When surgeons repair a type of heart condition known as a conotruncal defect, residual holes can appear between a patient’s two heart chambers — a rare but life-threatening complication known as intramural ventricular septal defects (VSDs). Researchers from the Cardiac Center at CHOP investigated a novel approach to detecting VSDs that would give surgeons the powerful ability to repair the complication during the same operation.

Transesophageal echocardiography (TEE) is a type of echocardiography that takes pictures of the heart by inserting a small transducer into a patient’s esophagus. Though the imaging tool is typically used in exams, TEE had not yet been studied as a way to detect VSDs during surgery. The CHOP research team is the first to do so, publishing their findings in the Journal of Thoracic and Cardiovascular Surgery. Meryl Cohen, MD, a pediatric cardiologist at CHOP and professor of Pediatrics at the Perelman School of Medicine, led the research.

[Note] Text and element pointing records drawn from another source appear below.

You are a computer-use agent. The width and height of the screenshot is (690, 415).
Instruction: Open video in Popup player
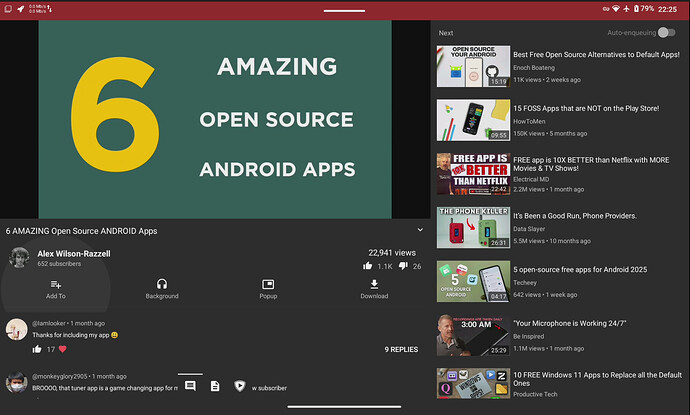coord(268,285)
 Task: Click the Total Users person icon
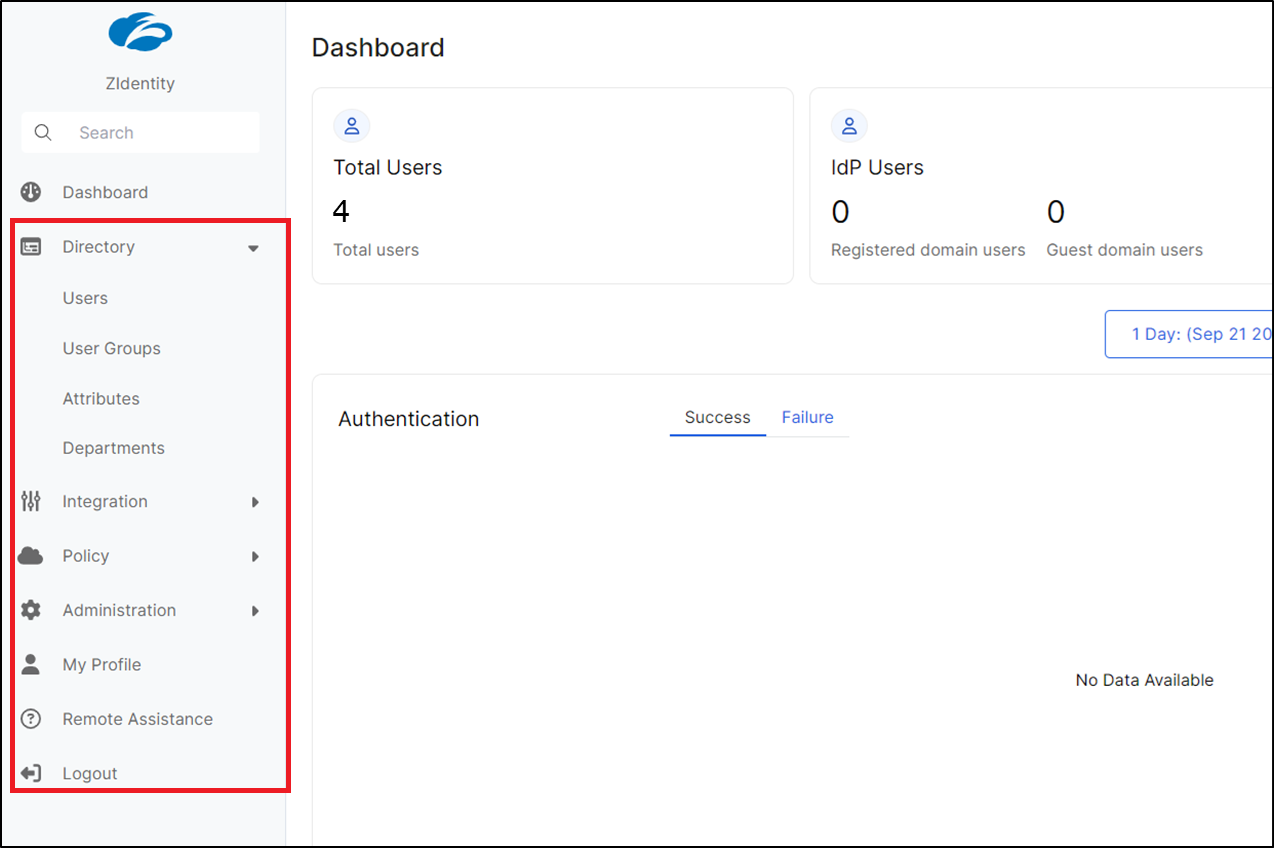pyautogui.click(x=352, y=126)
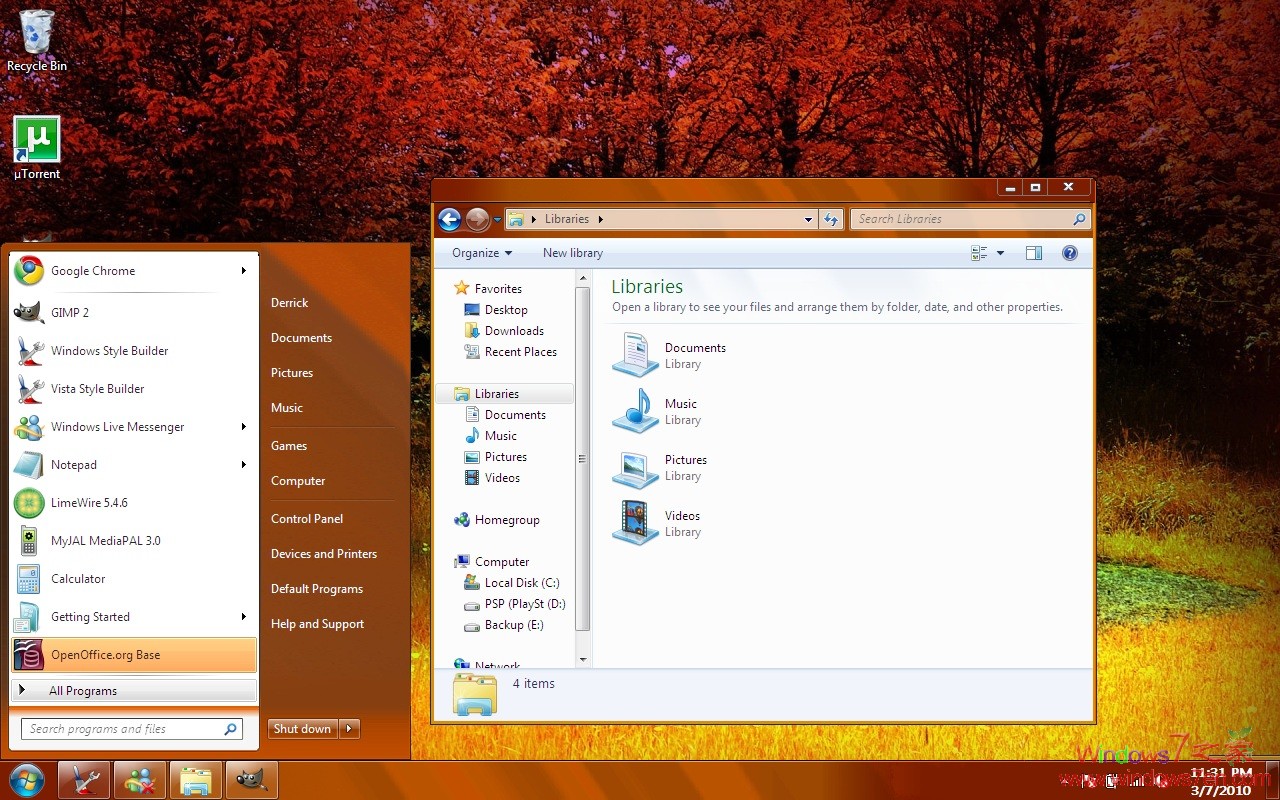Click the GIMP taskbar icon
1280x800 pixels.
(x=251, y=780)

In a retrospective analysis of 337 children, mostly infants, who underwent surgery for conotruncal defects between 2006 and 2013, Dr. Cohen and her fellow researchers compared the use of TEE during surgery with that of another echocardiography tool, transthoracic echocardiography (TTE) after surgery. Unlike TEE, TTE is noninvasive. In their results, the team found that both TTE and TEE identified 19 VSDs out of 34 surgical patients who had the intramural defect, while only TTE identified an additional 15. Overall, the data showed that TEE had modest sensitivity (56 percent) but high specificity (100 percent) for identifying intramural VSDs.

The findings build on a previous study from the Cardiac Center and led by Dr. Cohen that recognized intramural VSDs as distinct from other types of residual holes. In that study, published in Circulation in 2015, the research team concluded that intramural VSDs were uniquely associated with an increased risk of complications and mortality in children with heart disease, making it important to address and identify the defects as quickly as possible.